# x11/nvidia-driver fails to build  from source



## forgiven_noob (Jan 9, 2020)

hi, i tried to build the nvidia driver from source, for a pascal card






don't know why the nvidia driver has to be a pain in all unix like operating systems


----------



## SirDice (Jan 9, 2020)

On what version of FreeBSD? If you're on 11.3 use packages for everything, including the NVidia driver. If you're on 12.1 use packages for everything _except_ the NVidia driver. At the moment the packages are still being built for 12.0. For 99% of the packages this isn't a problem but kernel modules like the NVidia driver need to be build specifically for the version you have.


----------



## shkhln (Jan 9, 2020)

forgiven_noob said:


> don't know why the nvidia driver has to be a pain in all unix like operating systems



It isn't. That's a meme, particularly unfun one.



SirDice said:


> If you're on 12.1 use packages for everything _except_ the NVidia driver. At the moment the packages are still being built for 12.0.

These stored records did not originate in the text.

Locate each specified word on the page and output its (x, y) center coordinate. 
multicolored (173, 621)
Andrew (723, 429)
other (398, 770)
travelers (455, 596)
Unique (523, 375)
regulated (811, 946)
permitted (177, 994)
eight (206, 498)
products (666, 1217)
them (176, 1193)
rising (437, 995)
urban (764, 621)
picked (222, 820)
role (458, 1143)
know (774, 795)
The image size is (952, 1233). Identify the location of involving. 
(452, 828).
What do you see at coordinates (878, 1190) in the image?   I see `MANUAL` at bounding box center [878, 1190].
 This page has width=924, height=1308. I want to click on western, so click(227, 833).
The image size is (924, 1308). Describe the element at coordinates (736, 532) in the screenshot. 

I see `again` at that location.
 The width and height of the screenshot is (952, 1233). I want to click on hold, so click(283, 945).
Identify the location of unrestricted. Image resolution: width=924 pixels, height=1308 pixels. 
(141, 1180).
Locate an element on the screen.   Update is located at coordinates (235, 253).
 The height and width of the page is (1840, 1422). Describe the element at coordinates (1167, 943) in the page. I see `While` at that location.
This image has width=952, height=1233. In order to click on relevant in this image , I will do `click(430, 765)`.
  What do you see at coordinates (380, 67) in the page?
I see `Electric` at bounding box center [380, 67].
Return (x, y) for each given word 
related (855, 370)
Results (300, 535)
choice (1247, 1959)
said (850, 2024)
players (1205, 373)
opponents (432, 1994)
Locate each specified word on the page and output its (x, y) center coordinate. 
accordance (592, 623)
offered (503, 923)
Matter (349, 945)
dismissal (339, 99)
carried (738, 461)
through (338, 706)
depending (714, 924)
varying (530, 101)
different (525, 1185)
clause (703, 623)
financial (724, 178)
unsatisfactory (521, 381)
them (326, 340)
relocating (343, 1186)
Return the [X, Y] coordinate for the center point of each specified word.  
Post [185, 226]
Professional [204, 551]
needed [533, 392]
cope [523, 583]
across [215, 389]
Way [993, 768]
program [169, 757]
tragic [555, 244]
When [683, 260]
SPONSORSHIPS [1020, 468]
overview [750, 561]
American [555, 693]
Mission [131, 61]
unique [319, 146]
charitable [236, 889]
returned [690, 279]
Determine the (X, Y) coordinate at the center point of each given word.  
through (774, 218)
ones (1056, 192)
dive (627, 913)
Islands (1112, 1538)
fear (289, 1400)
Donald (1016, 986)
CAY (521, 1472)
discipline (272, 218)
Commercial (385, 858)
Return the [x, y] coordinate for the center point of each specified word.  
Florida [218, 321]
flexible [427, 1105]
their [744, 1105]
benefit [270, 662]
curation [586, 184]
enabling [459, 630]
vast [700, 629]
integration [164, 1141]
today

I think nvidia-driver packages should work fine. This time it's drm-kmod turn to be broken.


----------



## T-Daemon (Jan 9, 2020)

forgiven_noob said:


> don't know why the nvidia driver has to be a pain in all unix like operating systems



Here, in this case, a dependency is to blame. If you look closely at the error message, the build process is not interrupted at x11/nvidia-driver, but at devel/llvm80, because of lang/python27.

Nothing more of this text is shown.